#### Your instructions
Each line of the data below from the one holding "This screenshot has width=600, height=589." to the one holding "Screen dimensions: 828x466", inclusive, is to be reproduced exactly; no other line belongs in the answer.
#### Provided material ####
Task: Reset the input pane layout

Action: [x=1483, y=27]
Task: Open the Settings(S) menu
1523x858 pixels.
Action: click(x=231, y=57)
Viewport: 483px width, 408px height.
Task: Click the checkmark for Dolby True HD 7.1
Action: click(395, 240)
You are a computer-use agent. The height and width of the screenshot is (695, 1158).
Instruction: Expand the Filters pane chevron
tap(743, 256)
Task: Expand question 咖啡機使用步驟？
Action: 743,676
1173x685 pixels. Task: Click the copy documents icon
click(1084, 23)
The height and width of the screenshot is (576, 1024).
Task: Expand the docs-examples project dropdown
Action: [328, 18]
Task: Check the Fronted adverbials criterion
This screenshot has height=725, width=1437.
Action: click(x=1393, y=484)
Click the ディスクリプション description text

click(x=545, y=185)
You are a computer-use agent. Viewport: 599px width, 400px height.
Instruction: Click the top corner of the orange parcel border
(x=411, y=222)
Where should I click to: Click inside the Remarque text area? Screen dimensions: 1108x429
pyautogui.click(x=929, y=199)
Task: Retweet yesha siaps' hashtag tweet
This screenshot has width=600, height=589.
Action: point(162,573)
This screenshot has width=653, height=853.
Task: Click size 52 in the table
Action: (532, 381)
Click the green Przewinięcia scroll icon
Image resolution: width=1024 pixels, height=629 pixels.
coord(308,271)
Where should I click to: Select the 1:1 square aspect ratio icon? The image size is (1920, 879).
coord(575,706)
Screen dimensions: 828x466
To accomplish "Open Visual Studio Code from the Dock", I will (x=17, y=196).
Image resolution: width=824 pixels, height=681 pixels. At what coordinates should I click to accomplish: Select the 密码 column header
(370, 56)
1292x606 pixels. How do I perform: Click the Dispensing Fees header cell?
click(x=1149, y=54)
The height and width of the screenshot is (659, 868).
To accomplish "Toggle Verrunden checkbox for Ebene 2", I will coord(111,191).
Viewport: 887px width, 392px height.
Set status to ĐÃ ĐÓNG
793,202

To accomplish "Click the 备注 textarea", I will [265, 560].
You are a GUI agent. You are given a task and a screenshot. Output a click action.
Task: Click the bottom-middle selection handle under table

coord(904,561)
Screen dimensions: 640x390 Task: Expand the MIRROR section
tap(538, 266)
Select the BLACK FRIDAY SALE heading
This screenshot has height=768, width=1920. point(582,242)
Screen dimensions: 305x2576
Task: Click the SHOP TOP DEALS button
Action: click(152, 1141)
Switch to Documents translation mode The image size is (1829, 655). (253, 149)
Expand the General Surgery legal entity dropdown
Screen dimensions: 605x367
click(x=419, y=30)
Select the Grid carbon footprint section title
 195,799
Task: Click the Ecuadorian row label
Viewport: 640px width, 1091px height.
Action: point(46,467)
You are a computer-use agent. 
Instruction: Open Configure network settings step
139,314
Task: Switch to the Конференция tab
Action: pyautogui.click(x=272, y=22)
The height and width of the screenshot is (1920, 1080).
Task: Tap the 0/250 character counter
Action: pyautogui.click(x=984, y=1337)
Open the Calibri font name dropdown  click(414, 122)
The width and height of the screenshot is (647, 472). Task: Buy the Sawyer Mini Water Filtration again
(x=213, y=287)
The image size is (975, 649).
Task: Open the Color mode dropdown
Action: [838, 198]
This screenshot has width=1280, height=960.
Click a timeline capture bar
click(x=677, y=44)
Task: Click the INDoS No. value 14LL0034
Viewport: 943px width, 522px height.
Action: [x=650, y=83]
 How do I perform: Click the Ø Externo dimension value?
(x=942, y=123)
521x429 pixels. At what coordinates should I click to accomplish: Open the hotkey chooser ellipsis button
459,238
####
#### Answer to the problem
This screenshot has width=600, height=589.
Action: point(162,573)
This screenshot has width=653, height=853.
Task: Click size 52 in the table
Action: (532, 381)
Click the green Przewinięcia scroll icon
Image resolution: width=1024 pixels, height=629 pixels.
coord(308,271)
Where should I click to: Select the 1:1 square aspect ratio icon? The image size is (1920, 879).
coord(575,706)
Screen dimensions: 828x466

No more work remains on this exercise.